=== Dataset records ===

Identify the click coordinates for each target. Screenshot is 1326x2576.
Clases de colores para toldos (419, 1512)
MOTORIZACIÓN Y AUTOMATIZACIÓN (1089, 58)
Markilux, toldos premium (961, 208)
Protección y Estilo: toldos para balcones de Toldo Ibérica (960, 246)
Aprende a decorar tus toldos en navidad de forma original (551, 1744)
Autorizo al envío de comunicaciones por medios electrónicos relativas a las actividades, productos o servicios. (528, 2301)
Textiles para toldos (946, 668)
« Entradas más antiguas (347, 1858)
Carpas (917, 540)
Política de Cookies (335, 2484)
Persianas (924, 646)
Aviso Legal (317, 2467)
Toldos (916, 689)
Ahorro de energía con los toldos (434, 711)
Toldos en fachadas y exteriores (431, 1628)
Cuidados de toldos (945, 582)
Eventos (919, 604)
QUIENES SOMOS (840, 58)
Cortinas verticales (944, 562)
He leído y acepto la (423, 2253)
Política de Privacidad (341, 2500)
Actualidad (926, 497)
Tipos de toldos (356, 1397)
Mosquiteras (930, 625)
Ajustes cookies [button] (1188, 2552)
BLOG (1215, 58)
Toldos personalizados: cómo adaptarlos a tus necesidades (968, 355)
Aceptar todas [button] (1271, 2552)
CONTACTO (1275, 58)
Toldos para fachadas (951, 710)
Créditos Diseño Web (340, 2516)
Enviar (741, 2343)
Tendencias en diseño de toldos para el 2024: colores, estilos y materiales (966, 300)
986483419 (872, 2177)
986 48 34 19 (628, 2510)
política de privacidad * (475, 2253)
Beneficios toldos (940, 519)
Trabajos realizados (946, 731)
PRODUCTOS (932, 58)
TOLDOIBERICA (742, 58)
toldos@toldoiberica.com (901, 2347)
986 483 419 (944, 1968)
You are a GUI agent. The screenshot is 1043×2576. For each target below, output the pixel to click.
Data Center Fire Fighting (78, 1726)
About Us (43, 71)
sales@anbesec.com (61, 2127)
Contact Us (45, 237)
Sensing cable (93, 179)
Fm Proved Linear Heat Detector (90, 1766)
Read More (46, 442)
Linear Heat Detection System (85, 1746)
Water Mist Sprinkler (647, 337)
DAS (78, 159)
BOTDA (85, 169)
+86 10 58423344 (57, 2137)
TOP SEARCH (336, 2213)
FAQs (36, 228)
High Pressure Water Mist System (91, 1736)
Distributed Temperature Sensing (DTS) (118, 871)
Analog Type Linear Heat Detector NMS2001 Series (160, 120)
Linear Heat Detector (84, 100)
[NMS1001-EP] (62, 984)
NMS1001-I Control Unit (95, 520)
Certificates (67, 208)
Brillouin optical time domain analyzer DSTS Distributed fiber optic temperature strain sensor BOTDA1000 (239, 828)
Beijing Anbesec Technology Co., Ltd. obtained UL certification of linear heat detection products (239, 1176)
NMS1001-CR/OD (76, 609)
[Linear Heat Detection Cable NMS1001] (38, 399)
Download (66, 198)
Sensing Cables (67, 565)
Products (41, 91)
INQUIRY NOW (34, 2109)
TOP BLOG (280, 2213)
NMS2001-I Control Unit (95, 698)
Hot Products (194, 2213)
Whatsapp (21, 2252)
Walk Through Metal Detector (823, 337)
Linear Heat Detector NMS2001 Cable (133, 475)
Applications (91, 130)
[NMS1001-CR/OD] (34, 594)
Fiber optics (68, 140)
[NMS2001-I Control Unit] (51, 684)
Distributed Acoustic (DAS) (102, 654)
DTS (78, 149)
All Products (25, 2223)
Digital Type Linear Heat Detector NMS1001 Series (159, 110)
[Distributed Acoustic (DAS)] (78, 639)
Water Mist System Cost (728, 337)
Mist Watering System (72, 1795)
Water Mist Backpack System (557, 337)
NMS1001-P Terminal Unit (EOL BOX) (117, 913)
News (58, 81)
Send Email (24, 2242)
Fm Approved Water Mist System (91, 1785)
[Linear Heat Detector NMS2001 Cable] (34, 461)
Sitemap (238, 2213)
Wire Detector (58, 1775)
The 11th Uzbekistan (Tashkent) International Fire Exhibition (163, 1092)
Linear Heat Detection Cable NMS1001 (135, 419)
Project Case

===

- What the exercise asks
Would you please repeat the whole listing exactly as it is?

- Final answer
Identify the click coordinates for each target. Screenshot is 1326x2576.
Clases de colores para toldos (419, 1512)
MOTORIZACIÓN Y AUTOMATIZACIÓN (1089, 58)
Markilux, toldos premium (961, 208)
Protección y Estilo: toldos para balcones de Toldo Ibérica (960, 246)
Aprende a decorar tus toldos en navidad de forma original (551, 1744)
Autorizo al envío de comunicaciones por medios electrónicos relativas a las actividades, productos o servicios. (528, 2301)
Textiles para toldos (946, 668)
« Entradas más antiguas (347, 1858)
Carpas (917, 540)
Política de Cookies (335, 2484)
Persianas (924, 646)
Aviso Legal (317, 2467)
Toldos (916, 689)
Ahorro de energía con los toldos (434, 711)
Toldos en fachadas y exteriores (431, 1628)
Cuidados de toldos (945, 582)
Eventos (919, 604)
QUIENES SOMOS (840, 58)
Cortinas verticales (944, 562)
He leído y acepto la (423, 2253)
Política de Privacidad (341, 2500)
Actualidad (926, 497)
Tipos de toldos (356, 1397)
Mosquiteras (930, 625)
Ajustes cookies [button] (1188, 2552)
BLOG (1215, 58)
Toldos personalizados: cómo adaptarlos a tus necesidades (968, 355)
Aceptar todas [button] (1271, 2552)
CONTACTO (1275, 58)
Toldos para fachadas (951, 710)
Créditos Diseño Web (340, 2516)
Enviar (741, 2343)
Tendencias en diseño de toldos para el 2024: colores, estilos y materiales (966, 300)
986483419 (872, 2177)
986 48 34 19 (628, 2510)
política de privacidad * (475, 2253)
Beneficios toldos (940, 519)
Trabajos realizados (946, 731)
PRODUCTOS (932, 58)
TOLDOIBERICA (742, 58)
toldos@toldoiberica.com (901, 2347)
986 483 419 (944, 1968)
You are a GUI agent. The screenshot is 1043×2576. For each target below, output the pixel to click.
Data Center Fire Fighting (78, 1726)
About Us (43, 71)
sales@anbesec.com (61, 2127)
Contact Us (45, 237)
Sensing cable (93, 179)
Fm Proved Linear Heat Detector (90, 1766)
Read More (46, 442)
Linear Heat Detection System (85, 1746)
Water Mist Sprinkler (647, 337)
DAS (78, 159)
BOTDA (85, 169)
+86 10 58423344 (57, 2137)
TOP SEARCH (336, 2213)
FAQs (36, 228)
High Pressure Water Mist System (91, 1736)
Distributed Temperature Sensing (DTS) (118, 871)
Analog Type Linear Heat Detector NMS2001 Series (160, 120)
Linear Heat Detector (84, 100)
[NMS1001-EP] (62, 984)
NMS1001-I Control Unit (95, 520)
Certificates (67, 208)
Brillouin optical time domain analyzer DSTS Distributed fiber optic temperature strain sensor BOTDA1000 (239, 828)
Beijing Anbesec Technology Co., Ltd. obtained UL certification of linear heat detection products (239, 1176)
NMS1001-CR/OD (76, 609)
[Linear Heat Detection Cable NMS1001] (38, 399)
Download (66, 198)
Sensing Cables (67, 565)
Products (41, 91)
INQUIRY NOW (34, 2109)
TOP BLOG (280, 2213)
NMS2001-I Control Unit (95, 698)
Hot Products (194, 2213)
Whatsapp (21, 2252)
Walk Through Metal Detector (823, 337)
Linear Heat Detector NMS2001 Cable (133, 475)
Applications (91, 130)
[NMS1001-CR/OD] (34, 594)
Fiber optics (68, 140)
[NMS2001-I Control Unit] (51, 684)
Distributed Acoustic (DAS) (102, 654)
DTS (78, 149)
All Products (25, 2223)
Digital Type Linear Heat Detector NMS1001 Series (159, 110)
[Distributed Acoustic (DAS)] (78, 639)
Water Mist System Cost (728, 337)
Mist Watering System (72, 1795)
Water Mist Backpack System (557, 337)
NMS1001-P Terminal Unit (EOL BOX) (117, 913)
News (58, 81)
Send Email (24, 2242)
Fm Approved Water Mist System (91, 1785)
[Linear Heat Detector NMS2001 Cable] (34, 461)
Sitemap (238, 2213)
Wire Detector (58, 1775)
The 11th Uzbekistan (Tashkent) International Fire Exhibition (163, 1092)
Linear Heat Detection Cable NMS1001 (135, 419)
Project Case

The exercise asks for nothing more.